Zu diesem Antrag hat der Vertreter der Reichsregierung, Dr. Preuß, ausgeführt, daß eine Trennung der Verwaltung nach den verschiedenen Zwecken rein technisch unmöglich sei. Der Antrag, die Bundesverwaltung auf die Zwecke des Verkehrs auf diesen Wasserstraßen zu beschränken, wurde daraufhin mit großer Mehrheit abgelehnt.

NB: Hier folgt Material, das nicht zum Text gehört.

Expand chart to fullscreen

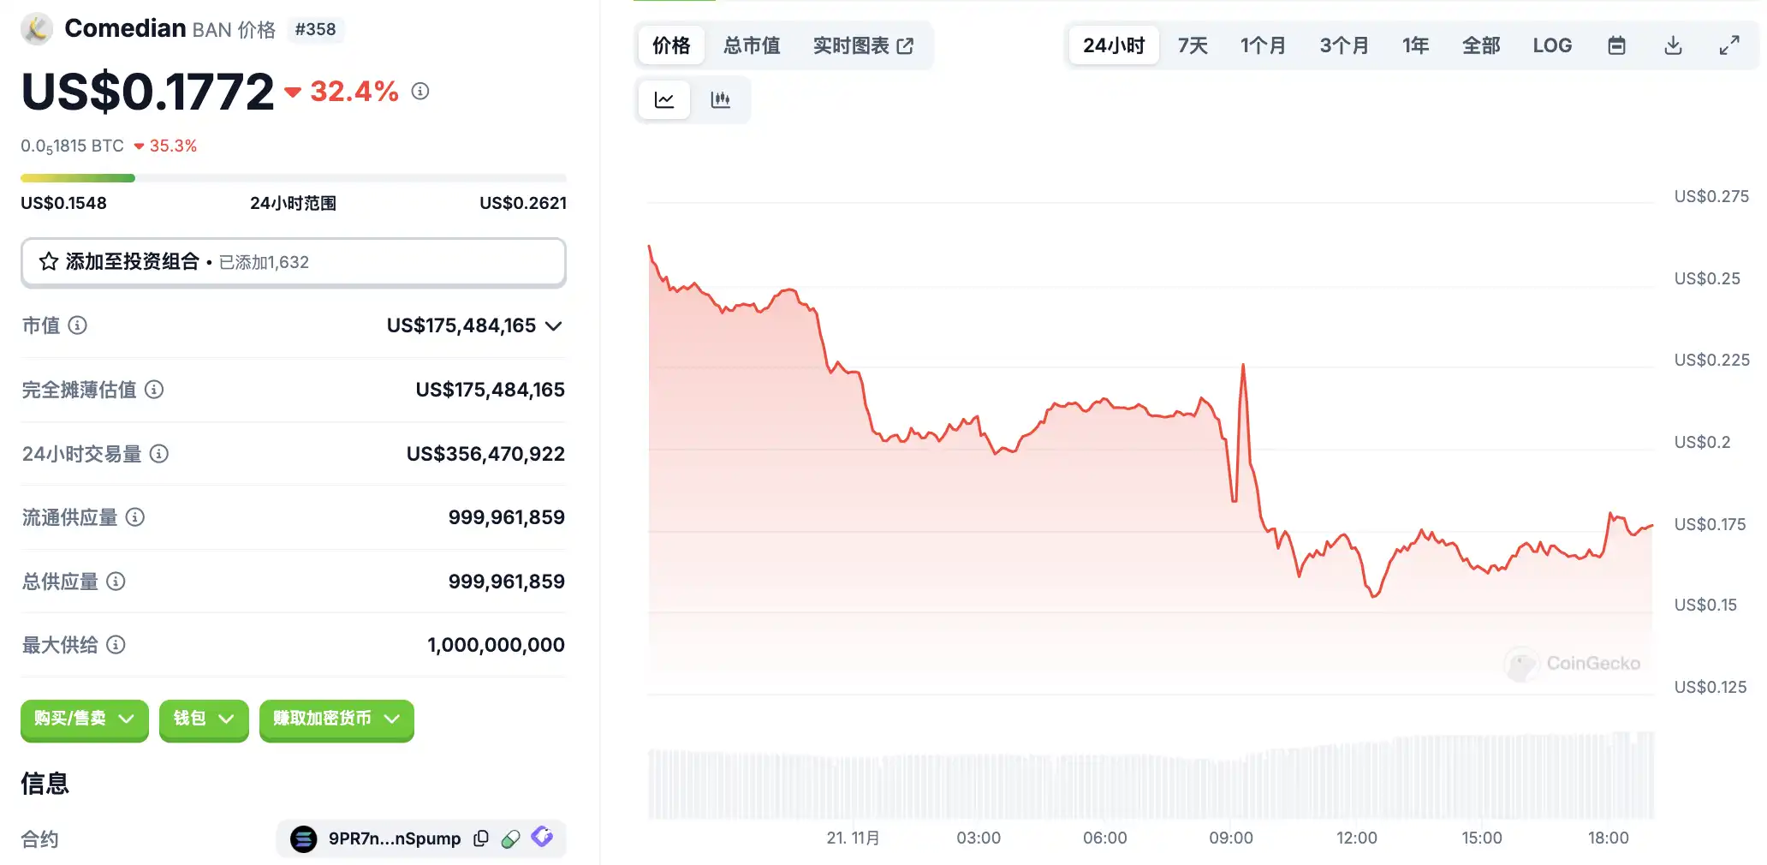(x=1729, y=45)
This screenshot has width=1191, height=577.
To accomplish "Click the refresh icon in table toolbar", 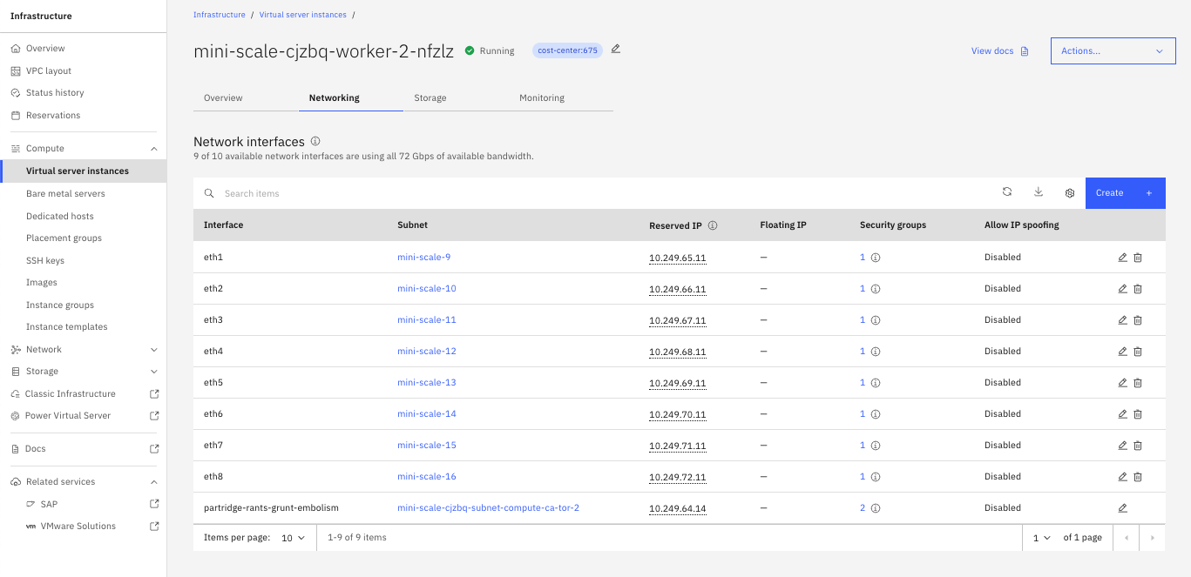I will click(x=1007, y=192).
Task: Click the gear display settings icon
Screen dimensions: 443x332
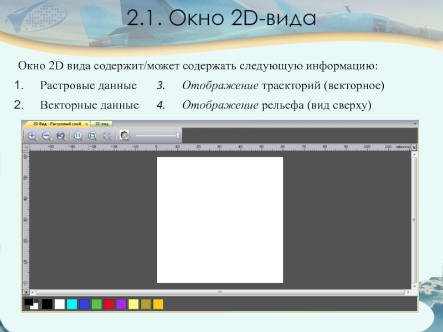Action: point(125,136)
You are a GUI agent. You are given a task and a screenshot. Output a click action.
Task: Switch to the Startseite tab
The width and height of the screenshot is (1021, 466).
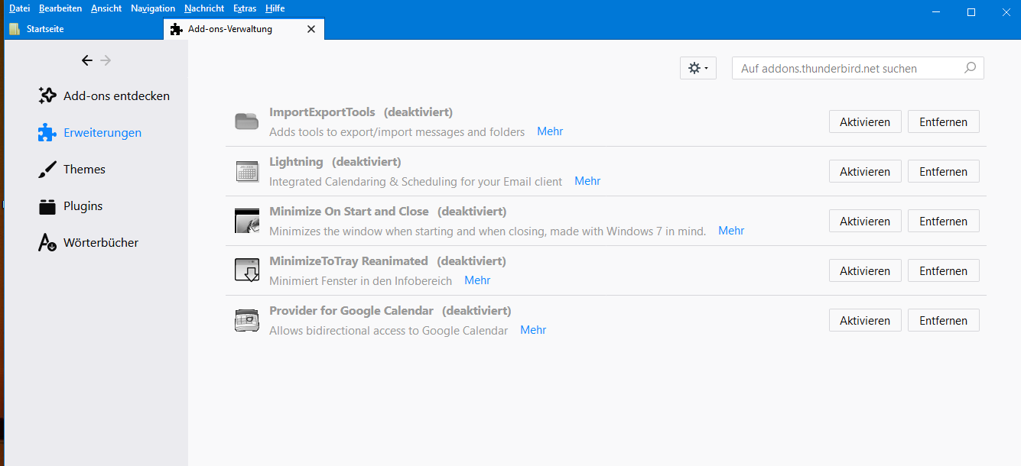click(x=45, y=29)
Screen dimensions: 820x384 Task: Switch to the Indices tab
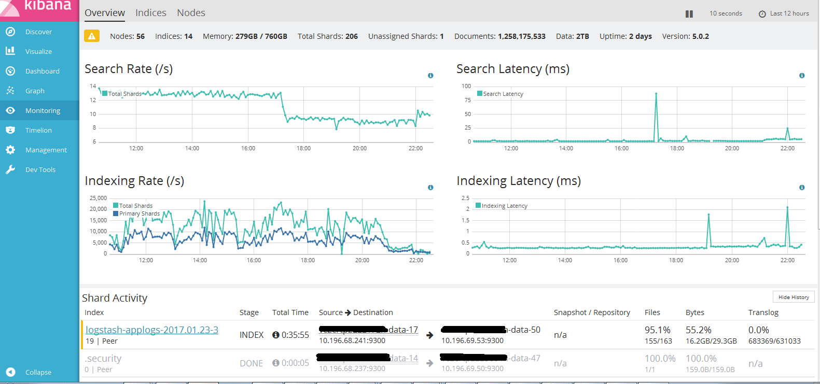click(x=151, y=13)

Bei dieser Sachlage wird nicht mehr länger das Gegenteil behauptet werden können, daß nämlich Art. 97 der Weimarer Verfassung die Verwaltung der Wasserstraßen auf den Verkehrszweck habe beschränken wollen und deshalb eine solche Beschränkung nach der Entstehungsgeschichte zwingend auch in Art. 89 des Grundgesetzes hineinzuinterpretieren sei. Gerade das Gegenteil scheint mir der Fall zu sein. Die Mehrheit der Nationalversammlung hat eine solche Einengung durch ihren Beschluß ausdrücklich mißbilligt und damit dem Reich die Verwaltungskompetenz in bezug auf das Objekt, nämlich die Bundeswasserstraßen, zugesprochen. Und der Parlamentarische Rat hat nirgend
wo zum Ausdruck gebracht, daß er die wörtlich übernommenen Bestimmungen aus der Weimarer Verfassung im Grundgesetz mit einem anderen begrifflichen Inhalt erfüllen wolle. Darum gilt jene Entscheidung der Nationalversammlung nach unserer Meinung ungekürzt und unverändert auch für die Auslegung des Art. 89 des Grundgesetzes.
Ich fasse den Schluß meiner Ausführungen in einem kurzen Satz zusammen: Eile tut not! Ich wäre dankbar, wenn der Gesetzentwurf den zuständigen Ausschüssen zur weiteren Behandlung überwiesen würde.